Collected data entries
☆ ☆ ☆ ☆ ☆

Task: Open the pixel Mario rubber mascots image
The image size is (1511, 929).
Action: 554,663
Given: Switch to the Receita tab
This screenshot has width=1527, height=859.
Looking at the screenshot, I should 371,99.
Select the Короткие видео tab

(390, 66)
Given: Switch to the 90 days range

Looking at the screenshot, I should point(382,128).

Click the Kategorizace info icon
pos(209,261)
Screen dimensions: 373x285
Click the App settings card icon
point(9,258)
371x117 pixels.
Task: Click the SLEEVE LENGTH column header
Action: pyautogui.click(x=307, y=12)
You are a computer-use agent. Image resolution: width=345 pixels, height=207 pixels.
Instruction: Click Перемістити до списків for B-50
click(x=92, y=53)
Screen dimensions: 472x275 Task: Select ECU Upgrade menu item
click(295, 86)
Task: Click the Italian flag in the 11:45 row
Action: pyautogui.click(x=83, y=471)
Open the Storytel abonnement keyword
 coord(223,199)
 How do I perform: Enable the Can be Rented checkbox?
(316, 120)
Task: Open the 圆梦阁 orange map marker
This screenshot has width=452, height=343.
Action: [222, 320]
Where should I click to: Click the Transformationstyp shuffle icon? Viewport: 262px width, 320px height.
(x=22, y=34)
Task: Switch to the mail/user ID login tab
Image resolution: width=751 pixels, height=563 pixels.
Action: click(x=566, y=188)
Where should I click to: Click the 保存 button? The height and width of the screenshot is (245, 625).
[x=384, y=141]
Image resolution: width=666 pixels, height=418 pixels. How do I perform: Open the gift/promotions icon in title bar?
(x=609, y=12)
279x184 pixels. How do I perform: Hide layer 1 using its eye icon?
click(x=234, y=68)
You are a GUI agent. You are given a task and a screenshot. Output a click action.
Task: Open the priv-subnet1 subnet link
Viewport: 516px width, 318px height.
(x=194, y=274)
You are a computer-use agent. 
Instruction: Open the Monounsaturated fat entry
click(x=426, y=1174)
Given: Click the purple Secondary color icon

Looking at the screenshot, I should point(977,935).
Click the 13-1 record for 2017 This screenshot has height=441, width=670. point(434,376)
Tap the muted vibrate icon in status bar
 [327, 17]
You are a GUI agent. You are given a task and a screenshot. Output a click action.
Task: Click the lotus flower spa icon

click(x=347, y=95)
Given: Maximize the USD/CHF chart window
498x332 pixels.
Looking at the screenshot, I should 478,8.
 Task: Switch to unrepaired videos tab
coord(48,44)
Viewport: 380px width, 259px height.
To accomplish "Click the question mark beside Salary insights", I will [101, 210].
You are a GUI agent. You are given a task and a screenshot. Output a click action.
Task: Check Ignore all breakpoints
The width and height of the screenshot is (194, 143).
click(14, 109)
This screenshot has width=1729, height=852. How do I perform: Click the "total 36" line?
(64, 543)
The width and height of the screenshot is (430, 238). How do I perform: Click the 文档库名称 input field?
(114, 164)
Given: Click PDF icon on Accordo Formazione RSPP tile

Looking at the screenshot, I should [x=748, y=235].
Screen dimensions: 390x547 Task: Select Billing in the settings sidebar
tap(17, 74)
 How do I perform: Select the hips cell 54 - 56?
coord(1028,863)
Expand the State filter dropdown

☆ ☆ ☆ ☆ ☆

● **PROBLEM TO WORK ON**: Reproduce the entries above in full, so that each one reads exactly as before.

● **RESULT OF THE EXERCISE**:
Task: Open the pixel Mario rubber mascots image
The image size is (1511, 929).
Action: 554,663
Given: Switch to the Receita tab
This screenshot has width=1527, height=859.
Looking at the screenshot, I should 371,99.
Select the Короткие видео tab

(390, 66)
Given: Switch to the 90 days range

Looking at the screenshot, I should point(382,128).

Click the Kategorizace info icon
pos(209,261)
Screen dimensions: 373x285
Click the App settings card icon
point(9,258)
371x117 pixels.
Task: Click the SLEEVE LENGTH column header
Action: pyautogui.click(x=307, y=12)
You are a computer-use agent. Image resolution: width=345 pixels, height=207 pixels.
Instruction: Click Перемістити до списків for B-50
click(x=92, y=53)
Screen dimensions: 472x275 Task: Select ECU Upgrade menu item
click(295, 86)
Task: Click the Italian flag in the 11:45 row
Action: pyautogui.click(x=83, y=471)
Open the Storytel abonnement keyword
 coord(223,199)
 How do I perform: Enable the Can be Rented checkbox?
(316, 120)
Task: Open the 圆梦阁 orange map marker
This screenshot has width=452, height=343.
Action: [222, 320]
Where should I click to: Click the Transformationstyp shuffle icon? Viewport: 262px width, 320px height.
(x=22, y=34)
Task: Switch to the mail/user ID login tab
Image resolution: width=751 pixels, height=563 pixels.
Action: click(x=566, y=188)
Where should I click to: Click the 保存 button? The height and width of the screenshot is (245, 625).
[x=384, y=141]
Image resolution: width=666 pixels, height=418 pixels. How do I perform: Open the gift/promotions icon in title bar?
(x=609, y=12)
279x184 pixels. How do I perform: Hide layer 1 using its eye icon?
click(x=234, y=68)
You are a GUI agent. You are given a task and a screenshot. Output a click action.
Task: Open the priv-subnet1 subnet link
Viewport: 516px width, 318px height.
(x=194, y=274)
You are a computer-use agent. 
Instruction: Open the Monounsaturated fat entry
click(x=426, y=1174)
Given: Click the purple Secondary color icon

Looking at the screenshot, I should point(977,935).
Click the 13-1 record for 2017 This screenshot has height=441, width=670. point(434,376)
Tap the muted vibrate icon in status bar
 [327, 17]
You are a GUI agent. You are given a task and a screenshot. Output a click action.
Task: Click the lotus flower spa icon

click(x=347, y=95)
Given: Maximize the USD/CHF chart window
498x332 pixels.
Looking at the screenshot, I should 478,8.
 Task: Switch to unrepaired videos tab
coord(48,44)
Viewport: 380px width, 259px height.
To accomplish "Click the question mark beside Salary insights", I will [101, 210].
You are a GUI agent. You are given a task and a screenshot. Output a click action.
Task: Check Ignore all breakpoints
The width and height of the screenshot is (194, 143).
click(14, 109)
This screenshot has width=1729, height=852. How do I perform: Click the "total 36" line?
(64, 543)
The width and height of the screenshot is (430, 238). How do I perform: Click the 文档库名称 input field?
(114, 164)
Given: Click PDF icon on Accordo Formazione RSPP tile

Looking at the screenshot, I should [x=748, y=235].
Screen dimensions: 390x547 Task: Select Billing in the settings sidebar
tap(17, 74)
 How do I perform: Select the hips cell 54 - 56?
coord(1028,863)
Expand the State filter dropdown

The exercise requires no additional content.